Foi o momento mais difícil para mim.E o outro foi quando me mandaram a mim e aos meus soldados matar um indígena. Eu disse que em legítima defesa matava até um irmão meu, mas que a frio não matava nenhum homem, nem eu nem ninguém que estivesse debaixo do meu comando.

No dia seguinte, o indígena apareceu degolado, nunca esqueci.

Nunca, nos dois anos de comissão, me senti realmente em perigo. Estava numa zona bastante complicada, mas íamos entre vinte a trinta para sítios perigosos e mal frequentados, mas tive a sorte de nunca sofrer um ataque.

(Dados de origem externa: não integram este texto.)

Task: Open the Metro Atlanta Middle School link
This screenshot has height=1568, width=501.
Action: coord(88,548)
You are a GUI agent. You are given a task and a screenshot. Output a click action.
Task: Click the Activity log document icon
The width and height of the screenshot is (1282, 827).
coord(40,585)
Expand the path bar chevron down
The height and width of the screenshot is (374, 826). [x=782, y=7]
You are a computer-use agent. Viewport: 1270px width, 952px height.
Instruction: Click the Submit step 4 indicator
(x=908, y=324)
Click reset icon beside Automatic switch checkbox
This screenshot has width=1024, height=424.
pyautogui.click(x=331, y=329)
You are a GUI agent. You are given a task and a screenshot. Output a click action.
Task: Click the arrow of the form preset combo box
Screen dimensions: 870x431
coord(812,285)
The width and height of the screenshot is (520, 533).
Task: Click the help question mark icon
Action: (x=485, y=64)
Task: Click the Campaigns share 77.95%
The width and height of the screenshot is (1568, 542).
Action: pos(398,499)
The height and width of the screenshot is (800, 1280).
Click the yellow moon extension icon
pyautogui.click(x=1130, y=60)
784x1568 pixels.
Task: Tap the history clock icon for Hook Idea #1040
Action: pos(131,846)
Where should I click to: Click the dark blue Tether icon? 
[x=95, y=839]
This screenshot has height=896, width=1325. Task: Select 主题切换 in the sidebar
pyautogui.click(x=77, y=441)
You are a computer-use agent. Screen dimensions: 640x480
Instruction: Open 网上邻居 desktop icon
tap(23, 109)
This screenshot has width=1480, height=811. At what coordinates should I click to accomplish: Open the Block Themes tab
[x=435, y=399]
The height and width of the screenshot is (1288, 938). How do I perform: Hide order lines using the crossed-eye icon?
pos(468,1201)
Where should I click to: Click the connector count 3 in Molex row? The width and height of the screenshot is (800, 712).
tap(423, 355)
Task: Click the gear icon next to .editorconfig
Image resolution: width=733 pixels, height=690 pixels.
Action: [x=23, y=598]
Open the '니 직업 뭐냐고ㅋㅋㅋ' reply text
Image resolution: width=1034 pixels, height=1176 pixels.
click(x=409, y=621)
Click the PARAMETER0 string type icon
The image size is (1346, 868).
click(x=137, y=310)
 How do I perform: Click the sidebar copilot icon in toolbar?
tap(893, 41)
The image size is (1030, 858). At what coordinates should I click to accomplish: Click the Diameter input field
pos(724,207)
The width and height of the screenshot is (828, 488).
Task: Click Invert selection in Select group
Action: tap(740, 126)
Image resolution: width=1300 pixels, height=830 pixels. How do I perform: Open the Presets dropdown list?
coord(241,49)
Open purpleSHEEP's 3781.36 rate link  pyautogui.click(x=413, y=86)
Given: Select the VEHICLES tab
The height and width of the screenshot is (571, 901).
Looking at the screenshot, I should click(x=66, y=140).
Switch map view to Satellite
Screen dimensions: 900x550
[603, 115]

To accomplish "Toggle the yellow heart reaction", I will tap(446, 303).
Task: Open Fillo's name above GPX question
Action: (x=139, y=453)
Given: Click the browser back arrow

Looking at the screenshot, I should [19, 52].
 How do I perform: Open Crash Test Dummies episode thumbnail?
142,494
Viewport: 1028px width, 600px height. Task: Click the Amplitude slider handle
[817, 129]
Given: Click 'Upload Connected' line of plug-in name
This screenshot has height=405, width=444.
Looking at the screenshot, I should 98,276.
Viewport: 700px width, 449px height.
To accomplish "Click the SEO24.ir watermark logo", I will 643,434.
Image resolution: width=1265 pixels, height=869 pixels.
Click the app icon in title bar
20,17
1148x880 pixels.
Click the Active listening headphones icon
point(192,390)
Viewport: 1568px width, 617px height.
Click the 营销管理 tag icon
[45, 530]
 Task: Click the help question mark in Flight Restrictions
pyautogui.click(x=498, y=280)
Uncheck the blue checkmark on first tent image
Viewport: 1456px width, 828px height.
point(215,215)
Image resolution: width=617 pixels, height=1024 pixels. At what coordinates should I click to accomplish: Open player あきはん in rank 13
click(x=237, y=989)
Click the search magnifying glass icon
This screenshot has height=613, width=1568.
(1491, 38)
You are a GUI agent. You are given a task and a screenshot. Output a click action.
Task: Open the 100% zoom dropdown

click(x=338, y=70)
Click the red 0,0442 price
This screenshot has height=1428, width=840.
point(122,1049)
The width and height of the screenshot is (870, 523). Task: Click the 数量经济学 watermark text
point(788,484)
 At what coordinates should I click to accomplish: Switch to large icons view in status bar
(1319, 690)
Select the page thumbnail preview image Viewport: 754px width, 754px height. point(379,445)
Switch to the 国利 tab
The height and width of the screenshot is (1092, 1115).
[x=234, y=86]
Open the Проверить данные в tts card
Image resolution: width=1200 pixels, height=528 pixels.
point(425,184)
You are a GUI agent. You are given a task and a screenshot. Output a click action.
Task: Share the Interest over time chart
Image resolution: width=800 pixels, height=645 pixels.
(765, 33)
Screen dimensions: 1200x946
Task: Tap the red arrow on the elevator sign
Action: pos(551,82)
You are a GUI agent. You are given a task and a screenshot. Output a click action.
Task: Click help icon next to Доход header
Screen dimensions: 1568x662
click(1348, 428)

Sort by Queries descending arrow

Até houve uma situação absolutamente ridícula, em que um dos meus soldados ia com a arma destravada e às tantas, estávamos nós no meio do mato, ouviu-se um tiro. Foi a arma do rapaz que descarregou, porque o meu pelotão nunca foi atacado por ninguém.

Regressámos todos a Portugal, não morreu ninguém. Foi sorte, é a única explicação.

Na guerra, pelo menos na minha guerra, houve outras coisas que me ficaram gravadas. Como a história do Pacheco e da Dona Maria, a Padeira de África. Pacheco era um jovem beirão que tinha uma irmã bonita que foi abusada por um senhor de posses.

O Pacheco limpou a honra da irmã com um tiro e foi deportado para Cabo Verde, onde se enamorou da Maria, uma africana.

Havia febres e a solução era passarem navios de guerra por lá e levarem-nos para Angola. O Pacheco levou a Maria mas alguém disse: ‘Ela não entra.’ ‘Então se ela não entra, eu também não vou.’ Voltaram com a palavra atrás e o Pacheco conseguiu ir para Angola com a Maria. Foram para Quitexe, onde eu fiz a minha comissão e onde os vim a conhecer, tinham uma taberna-restaurante-loja que ficava mesmo em frente ao meu quarto.

Maria, quando viu uns fulanos com uns canhangulos (espingardas improvisadas com canos  rudimentares),   passou   com uma  catana  pelo  pescoço  deles. Tanto que quando o [Presidente da República] Américo  Tomás veio inaugurar  a cidade de Carmona, condecorou a Maria.

A última vez que soube dela estava em Lisboa, a lavar escadas, mas recusou a ajuda que eu e uns camaradas de África lhe tentámos dar. Era a nossa memória de África boa e nós queríamos dignificá-la. Mas a Dona Maria disse: ‘Sempre vivi à custa do meu trabalho, mas obrigada.’

Morreu a lavar escadas no Intendente.